Vrijdag 5 juni organiseerde de Werkgroep Geschiedenis van de Wiardi Beckman Stichting een boeiende en goed bezochte bijeenkomst over de sociaal-democratie tijdens de Eerste Wereldoorlog. Er was een toepasselijke plaats voor gekozen: Huis Doorn, waar de voormalige Duitse Keizer Willem II zijn toevlucht nadat hij uit Duitsland was verdreven. Er is in de PvdA veel belangstelling voor de geschiedenis van het socialisme.

Maar tijdens de pauzes ging het ook over iets anders: heeft de PvdA naast een rijke geschiedenis ook nog een toekomst? Er is alle reden die vraag te stellen. De PvdA heeft nog nooit zo laag in de peilingen gestaan. Bij Maurice de Hond scoorden we tweemaal achter elkaar nog maar negen zetels. Daarmee zijn we niet alleen van double digit naar single digit partij gereduceerd, negen zetels komt overeen met nog maar zes procent van de stemmen, een procent meer dan de Duitse kiesdrempel die veel partijgenoten vroeger als een wenselijk voorbeeld zagen.
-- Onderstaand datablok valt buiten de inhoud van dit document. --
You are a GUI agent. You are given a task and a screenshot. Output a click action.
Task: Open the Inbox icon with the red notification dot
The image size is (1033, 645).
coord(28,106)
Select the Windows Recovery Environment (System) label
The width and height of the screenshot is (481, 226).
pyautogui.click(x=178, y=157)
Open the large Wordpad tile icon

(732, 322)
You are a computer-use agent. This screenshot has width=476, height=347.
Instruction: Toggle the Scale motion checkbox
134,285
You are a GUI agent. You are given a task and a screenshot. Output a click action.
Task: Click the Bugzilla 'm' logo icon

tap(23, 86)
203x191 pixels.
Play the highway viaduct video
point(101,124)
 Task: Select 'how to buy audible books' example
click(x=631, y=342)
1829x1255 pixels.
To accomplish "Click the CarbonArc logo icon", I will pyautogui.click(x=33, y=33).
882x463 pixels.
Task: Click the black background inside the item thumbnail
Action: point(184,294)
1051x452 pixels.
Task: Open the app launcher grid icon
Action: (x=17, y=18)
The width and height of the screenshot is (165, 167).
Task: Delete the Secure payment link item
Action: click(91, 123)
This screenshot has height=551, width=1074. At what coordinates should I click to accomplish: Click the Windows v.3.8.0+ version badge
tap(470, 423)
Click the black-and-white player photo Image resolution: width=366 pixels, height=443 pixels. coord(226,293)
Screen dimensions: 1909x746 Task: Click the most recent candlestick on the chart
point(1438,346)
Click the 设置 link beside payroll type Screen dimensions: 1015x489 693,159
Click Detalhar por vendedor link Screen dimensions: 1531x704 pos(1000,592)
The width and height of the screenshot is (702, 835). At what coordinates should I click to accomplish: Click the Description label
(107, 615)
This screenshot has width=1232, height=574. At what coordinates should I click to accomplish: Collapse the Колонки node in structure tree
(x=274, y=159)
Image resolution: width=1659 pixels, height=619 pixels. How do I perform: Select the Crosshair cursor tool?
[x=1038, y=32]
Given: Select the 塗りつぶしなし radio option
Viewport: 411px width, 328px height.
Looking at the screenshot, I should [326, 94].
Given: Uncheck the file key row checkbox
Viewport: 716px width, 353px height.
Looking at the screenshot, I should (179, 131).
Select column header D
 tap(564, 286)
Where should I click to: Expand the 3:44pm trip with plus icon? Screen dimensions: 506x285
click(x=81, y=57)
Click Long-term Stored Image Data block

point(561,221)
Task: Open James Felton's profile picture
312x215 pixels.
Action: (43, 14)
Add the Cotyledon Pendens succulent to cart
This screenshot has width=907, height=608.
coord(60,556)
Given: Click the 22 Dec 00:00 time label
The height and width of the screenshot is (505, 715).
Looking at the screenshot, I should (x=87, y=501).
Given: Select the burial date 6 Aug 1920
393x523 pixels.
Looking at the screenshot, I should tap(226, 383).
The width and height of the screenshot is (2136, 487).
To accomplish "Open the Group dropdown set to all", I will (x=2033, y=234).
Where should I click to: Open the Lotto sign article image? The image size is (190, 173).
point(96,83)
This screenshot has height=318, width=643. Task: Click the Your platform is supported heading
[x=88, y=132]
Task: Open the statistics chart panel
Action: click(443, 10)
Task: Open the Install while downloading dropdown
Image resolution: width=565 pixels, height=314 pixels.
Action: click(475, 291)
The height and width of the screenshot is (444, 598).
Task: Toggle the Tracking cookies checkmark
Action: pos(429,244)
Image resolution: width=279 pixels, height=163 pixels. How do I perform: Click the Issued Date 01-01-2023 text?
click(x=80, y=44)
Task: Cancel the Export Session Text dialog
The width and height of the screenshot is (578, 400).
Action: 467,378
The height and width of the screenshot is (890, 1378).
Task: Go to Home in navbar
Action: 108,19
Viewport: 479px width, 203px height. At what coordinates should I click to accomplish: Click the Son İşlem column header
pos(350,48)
En wat misschien het ergste is, na de SP is nu ook GroenLinks over ons heen gegroeid, waarmee we de derde partij op links zijn geworden, voor hen die D66 nog als een linkse partij zien zelfs de vierde. Alleen onder burgemeesters van grote steden is de PvdA nog de grootste. Maar dat zal niet zo blijven. Tot nu toe onderscheidde de PvdA zich van de ideologisch meer geprofileerde partijen op links door zijn bestuurlijke prestaties, maar daar blijft zo ook weinig van over. Alle reden dus de vraag te stellen of de PvdA nog wel een toekomst heeft.

De verwachting was dat het beter zou gaan met de PvdA wanneer het eenmaal wat beter zou gaan met de economie, maar dat is tot nu toe niet uitgekomen. Misschien komt dat nog, maar het helpt daarbij niet dat de PvdA eerst de crisis heeft afgeschilderd als een natuurverschijnsel, want dat geldt dan ook voor het overgaan van de crisis. Dat is overigens niet zo, want de geldschepping door de ECB speelt een grote rol bij de verwachte opleving, maar dat was niet bepaald een maatregel die door onze minister van Financiën werd toegejuicht. Met de werkgelegenheid zou het ook veel beter gaan wanneer er niet zoveel ontslagen in de zorg hadden plaats gevonden, een rechtstreeks gevolg van het kabinetsbeleid.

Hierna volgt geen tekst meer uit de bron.